(Beginning of Extracted text)

Celebrating Juneteenth and Father’s Day
For the second consecutive year, there will be a Juneteenth celebration in Cherokee County. Last year, the Cherokee Democrats sponsored the event. This year, the Cherokee County chapter of the NAACP will host a celebration, which commemorates the freeing of slaves in Texas, the last state in the Confederacy to free slaves. It was on June 19, 1865, that the enslaved there learned their emancipation was official. Since then, various places in our country have celebrated this event. On June 17, 2021, President Joe Biden signed the Juneteenth National Independence Day Act into law, making June 19 a federal holiday.
The local Juneteenth celebration on June 18, 1-5 p.m. at The Mill on Etowah, will feature artists, vendors, food and games, and speakers. This year, Juneteenth will be observed on June 18 since June 19 is Father’s Day.
Speaking of fathers, Canton resident and attorney Charles McGhee is proud of the successes of his daughters, Ebony and Bronze. Ebony McGhee Steele is a multitalented beauty/entrepreneur who seems to be following in the footsteps of her paternal grandmother, Flora McGhee. Flora was an Alabama beauty who established a successful charm and modeling school in Birmingham in 1958. Almost 64 years later, her granddaughter, Ebony, is making her mark in the beauty and entertainment fields.

(End of Extracted text)
(Beginning of Recorded data)

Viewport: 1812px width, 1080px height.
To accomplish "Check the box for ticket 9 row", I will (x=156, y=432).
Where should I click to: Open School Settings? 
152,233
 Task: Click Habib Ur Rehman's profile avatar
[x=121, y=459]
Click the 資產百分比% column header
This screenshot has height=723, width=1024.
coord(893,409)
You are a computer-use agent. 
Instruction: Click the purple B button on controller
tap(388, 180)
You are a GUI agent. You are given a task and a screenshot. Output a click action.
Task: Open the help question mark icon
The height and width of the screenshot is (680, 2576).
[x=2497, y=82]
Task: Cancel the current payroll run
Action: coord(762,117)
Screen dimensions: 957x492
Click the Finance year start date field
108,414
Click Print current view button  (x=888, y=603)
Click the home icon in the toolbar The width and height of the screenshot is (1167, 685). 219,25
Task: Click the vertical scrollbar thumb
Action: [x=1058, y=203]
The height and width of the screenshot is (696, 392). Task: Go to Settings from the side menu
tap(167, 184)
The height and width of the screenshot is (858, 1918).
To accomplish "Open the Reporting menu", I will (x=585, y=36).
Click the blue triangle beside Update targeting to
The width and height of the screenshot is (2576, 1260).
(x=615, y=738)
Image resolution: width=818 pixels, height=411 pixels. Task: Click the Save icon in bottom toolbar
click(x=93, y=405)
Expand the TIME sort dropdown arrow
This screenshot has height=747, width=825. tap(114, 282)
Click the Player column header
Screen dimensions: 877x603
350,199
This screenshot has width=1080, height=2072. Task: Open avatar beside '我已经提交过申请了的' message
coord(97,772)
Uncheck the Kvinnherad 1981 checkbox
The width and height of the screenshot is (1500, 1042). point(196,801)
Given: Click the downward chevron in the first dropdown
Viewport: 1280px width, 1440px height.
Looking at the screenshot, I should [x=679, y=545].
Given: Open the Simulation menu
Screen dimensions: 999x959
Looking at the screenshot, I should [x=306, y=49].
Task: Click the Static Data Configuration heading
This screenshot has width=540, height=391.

(End of Recorded data)

- _Problems to solve_
#1 Using the Juneteenth and Father's Day article, decide whether each statement agrees with it: (a) the Cherokee Democrats are hosting this year's celebration, (b) the local celebration takes place at The Mill on Etowah, (c) Flora McGhee established a charm and modeling school in Birmingham in 1958. Answer each with yes or no, and quote the words from the article that decide it.
#2 Write out the passage of the Juneteenth and Father's Day article from "The local Juneteenth" to "and entertainment fields.".
The material that comes after the Juneteenth and Father's Day article is separate from it.

- _Answers for this exercise_
#1
(a) No: "This year, the Cherokee County chapter of the NAACP will host a celebration"
(b) Yes: "The local Juneteenth celebration on June 18, 1-5 p.m. at The Mill on Etowah"
(c) Yes: "established a successful charm and modeling school in Birmingham in 1958"

#2
The local Juneteenth celebration on June 18, 1-5 p.m. at The Mill on Etowah, will feature artists, vendors, food and games, and speakers. This year, Juneteenth will be observed on June 18 since June 19 is Father’s Day.
Speaking of fathers, Canton resident and attorney Charles McGhee is proud of the successes of his daughters, Ebony and Bronze. Ebony McGhee Steele is a multitalented beauty/entrepreneur who seems to be following in the footsteps of her paternal grandmother, Flora McGhee. Flora was an Alabama beauty who established a successful charm and modeling school in Birmingham in 1958. Almost 64 years later, her granddaughter, Ebony, is making her mark in the beauty and entertainment fields.